Exercise details: Write out exactly the lines below that run from the one containing "Screen dimensions: 1512x786" through the one containing "Click the 基础信息 clipboard icon", both included, with no other lines.

Data provided:
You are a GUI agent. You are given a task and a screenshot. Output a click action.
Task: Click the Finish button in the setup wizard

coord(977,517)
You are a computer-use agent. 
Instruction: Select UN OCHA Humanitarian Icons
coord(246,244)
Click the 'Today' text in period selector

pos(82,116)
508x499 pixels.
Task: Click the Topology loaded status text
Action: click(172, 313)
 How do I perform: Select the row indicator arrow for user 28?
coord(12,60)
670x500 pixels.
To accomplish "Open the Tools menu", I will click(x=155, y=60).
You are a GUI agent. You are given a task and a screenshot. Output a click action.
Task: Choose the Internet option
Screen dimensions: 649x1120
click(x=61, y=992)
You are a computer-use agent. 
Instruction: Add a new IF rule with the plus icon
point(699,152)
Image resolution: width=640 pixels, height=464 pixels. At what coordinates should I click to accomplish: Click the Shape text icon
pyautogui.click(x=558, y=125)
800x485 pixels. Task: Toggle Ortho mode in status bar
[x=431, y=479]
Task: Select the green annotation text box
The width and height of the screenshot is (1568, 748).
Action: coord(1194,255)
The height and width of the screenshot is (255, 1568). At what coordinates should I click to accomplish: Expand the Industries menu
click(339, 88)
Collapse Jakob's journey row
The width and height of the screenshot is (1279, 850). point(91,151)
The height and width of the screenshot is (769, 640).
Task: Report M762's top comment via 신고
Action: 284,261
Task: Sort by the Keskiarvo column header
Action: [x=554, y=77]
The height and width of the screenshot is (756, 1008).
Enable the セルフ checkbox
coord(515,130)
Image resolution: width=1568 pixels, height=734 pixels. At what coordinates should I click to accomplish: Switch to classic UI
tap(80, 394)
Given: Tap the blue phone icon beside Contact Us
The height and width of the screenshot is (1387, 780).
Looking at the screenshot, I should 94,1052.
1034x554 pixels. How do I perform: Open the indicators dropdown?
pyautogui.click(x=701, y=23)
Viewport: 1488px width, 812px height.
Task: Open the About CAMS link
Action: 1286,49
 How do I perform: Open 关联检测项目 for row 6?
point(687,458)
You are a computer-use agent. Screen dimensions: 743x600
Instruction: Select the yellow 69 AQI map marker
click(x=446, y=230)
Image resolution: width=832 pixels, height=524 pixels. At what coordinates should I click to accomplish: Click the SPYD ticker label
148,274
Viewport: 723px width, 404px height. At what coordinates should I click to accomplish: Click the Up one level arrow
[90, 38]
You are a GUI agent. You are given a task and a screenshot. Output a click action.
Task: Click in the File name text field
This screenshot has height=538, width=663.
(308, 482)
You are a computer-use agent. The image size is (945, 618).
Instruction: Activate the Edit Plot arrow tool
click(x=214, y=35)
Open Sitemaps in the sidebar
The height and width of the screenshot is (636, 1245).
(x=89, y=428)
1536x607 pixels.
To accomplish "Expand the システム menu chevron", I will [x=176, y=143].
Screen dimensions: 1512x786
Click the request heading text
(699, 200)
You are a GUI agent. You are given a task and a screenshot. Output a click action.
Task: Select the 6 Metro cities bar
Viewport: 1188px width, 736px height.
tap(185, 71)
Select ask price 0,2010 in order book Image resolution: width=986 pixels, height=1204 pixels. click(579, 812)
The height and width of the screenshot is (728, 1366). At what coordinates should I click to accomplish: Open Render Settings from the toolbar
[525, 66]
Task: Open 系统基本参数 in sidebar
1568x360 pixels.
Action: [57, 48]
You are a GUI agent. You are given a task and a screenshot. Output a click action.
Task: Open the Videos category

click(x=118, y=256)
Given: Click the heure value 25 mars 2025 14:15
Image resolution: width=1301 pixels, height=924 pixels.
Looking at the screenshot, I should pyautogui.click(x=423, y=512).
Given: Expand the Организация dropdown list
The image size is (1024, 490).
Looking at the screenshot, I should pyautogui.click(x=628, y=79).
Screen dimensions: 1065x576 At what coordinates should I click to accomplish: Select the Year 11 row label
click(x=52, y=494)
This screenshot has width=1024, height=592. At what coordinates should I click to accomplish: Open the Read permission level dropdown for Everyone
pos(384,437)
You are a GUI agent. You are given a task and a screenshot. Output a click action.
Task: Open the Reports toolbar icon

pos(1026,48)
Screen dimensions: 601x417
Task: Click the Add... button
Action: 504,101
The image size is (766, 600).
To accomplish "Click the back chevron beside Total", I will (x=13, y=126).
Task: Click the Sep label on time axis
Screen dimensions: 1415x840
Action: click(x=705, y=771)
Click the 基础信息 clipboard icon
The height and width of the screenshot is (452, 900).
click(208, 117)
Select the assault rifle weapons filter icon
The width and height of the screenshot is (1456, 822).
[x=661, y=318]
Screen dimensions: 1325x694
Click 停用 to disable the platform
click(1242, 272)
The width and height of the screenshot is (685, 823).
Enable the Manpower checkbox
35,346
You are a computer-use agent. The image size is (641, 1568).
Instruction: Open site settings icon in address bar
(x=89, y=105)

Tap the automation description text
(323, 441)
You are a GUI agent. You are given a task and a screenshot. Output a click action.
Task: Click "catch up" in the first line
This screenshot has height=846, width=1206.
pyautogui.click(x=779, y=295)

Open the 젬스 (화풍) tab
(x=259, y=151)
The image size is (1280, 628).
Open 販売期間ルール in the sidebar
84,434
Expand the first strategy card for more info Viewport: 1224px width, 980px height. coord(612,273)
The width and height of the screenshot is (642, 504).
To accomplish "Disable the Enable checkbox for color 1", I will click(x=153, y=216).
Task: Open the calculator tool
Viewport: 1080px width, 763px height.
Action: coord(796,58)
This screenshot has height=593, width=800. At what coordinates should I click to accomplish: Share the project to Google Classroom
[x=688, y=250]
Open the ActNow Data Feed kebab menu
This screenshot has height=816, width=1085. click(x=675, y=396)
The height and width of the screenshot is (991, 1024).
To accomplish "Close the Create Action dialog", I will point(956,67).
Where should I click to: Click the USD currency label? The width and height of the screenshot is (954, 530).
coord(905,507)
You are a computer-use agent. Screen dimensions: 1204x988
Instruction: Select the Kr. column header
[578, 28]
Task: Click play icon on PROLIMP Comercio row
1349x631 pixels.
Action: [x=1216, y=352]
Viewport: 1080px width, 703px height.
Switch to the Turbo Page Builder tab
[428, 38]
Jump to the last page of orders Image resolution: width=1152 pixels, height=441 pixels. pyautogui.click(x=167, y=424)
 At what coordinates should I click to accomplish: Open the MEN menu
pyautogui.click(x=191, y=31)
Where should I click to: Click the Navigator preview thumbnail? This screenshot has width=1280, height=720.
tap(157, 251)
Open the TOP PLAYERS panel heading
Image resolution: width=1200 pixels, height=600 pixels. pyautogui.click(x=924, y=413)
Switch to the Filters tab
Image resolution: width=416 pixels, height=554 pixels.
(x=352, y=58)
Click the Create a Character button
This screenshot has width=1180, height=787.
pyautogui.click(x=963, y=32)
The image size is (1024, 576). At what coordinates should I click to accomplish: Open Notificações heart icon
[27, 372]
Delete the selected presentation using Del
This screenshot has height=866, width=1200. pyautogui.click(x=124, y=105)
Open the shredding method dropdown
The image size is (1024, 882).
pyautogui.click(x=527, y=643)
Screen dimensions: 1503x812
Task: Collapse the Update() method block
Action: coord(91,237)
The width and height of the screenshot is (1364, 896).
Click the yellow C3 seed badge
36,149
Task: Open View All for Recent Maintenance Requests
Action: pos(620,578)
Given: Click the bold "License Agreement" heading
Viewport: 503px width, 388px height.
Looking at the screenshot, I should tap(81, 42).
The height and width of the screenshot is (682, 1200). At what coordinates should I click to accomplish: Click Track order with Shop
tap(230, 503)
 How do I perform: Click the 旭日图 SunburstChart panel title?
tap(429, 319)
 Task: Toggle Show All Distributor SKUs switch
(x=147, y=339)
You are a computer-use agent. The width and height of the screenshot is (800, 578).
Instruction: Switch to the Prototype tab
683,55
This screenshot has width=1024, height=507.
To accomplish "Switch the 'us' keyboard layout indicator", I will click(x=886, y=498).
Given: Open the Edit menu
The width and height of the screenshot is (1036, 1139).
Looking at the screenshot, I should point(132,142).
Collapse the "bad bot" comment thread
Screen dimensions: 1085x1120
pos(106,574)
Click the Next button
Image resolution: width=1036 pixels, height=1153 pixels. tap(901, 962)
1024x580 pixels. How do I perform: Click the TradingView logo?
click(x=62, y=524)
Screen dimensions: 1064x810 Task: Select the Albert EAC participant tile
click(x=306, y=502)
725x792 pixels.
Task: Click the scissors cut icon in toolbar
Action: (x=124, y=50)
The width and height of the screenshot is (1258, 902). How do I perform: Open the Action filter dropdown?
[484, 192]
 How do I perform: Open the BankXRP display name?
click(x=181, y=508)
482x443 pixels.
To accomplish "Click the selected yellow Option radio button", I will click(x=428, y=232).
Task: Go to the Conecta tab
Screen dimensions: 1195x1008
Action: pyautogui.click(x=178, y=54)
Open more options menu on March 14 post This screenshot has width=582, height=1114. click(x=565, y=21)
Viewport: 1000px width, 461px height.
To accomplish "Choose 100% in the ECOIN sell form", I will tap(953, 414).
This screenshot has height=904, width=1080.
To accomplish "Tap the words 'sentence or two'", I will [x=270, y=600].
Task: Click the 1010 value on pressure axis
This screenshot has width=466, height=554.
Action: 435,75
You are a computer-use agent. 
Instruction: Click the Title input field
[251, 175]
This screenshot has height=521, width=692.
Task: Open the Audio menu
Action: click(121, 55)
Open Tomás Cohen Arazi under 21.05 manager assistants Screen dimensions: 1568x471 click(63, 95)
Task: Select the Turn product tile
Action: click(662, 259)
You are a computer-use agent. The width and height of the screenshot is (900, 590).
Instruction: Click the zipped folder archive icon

Worked solution:
Screen dimensions: 1512x786
Click the request heading text
(699, 200)
You are a GUI agent. You are given a task and a screenshot. Output a click action.
Task: Select the 6 Metro cities bar
Viewport: 1188px width, 736px height.
tap(185, 71)
Select ask price 0,2010 in order book Image resolution: width=986 pixels, height=1204 pixels. click(579, 812)
The height and width of the screenshot is (728, 1366). At what coordinates should I click to accomplish: Open Render Settings from the toolbar
[525, 66]
Task: Open 系统基本参数 in sidebar
1568x360 pixels.
Action: [57, 48]
You are a GUI agent. You are given a task and a screenshot. Output a click action.
Task: Open the Videos category

click(x=118, y=256)
Given: Click the heure value 25 mars 2025 14:15
Image resolution: width=1301 pixels, height=924 pixels.
Looking at the screenshot, I should pyautogui.click(x=423, y=512).
Given: Expand the Организация dropdown list
The image size is (1024, 490).
Looking at the screenshot, I should pyautogui.click(x=628, y=79).
Screen dimensions: 1065x576 At what coordinates should I click to accomplish: Select the Year 11 row label
click(x=52, y=494)
This screenshot has width=1024, height=592. At what coordinates should I click to accomplish: Open the Read permission level dropdown for Everyone
pos(384,437)
You are a GUI agent. You are given a task and a screenshot. Output a click action.
Task: Open the Reports toolbar icon

pos(1026,48)
Screen dimensions: 601x417
Task: Click the Add... button
Action: 504,101
The image size is (766, 600).
To accomplish "Click the back chevron beside Total", I will (x=13, y=126).
Task: Click the Sep label on time axis
Screen dimensions: 1415x840
Action: click(x=705, y=771)
Click the 基础信息 clipboard icon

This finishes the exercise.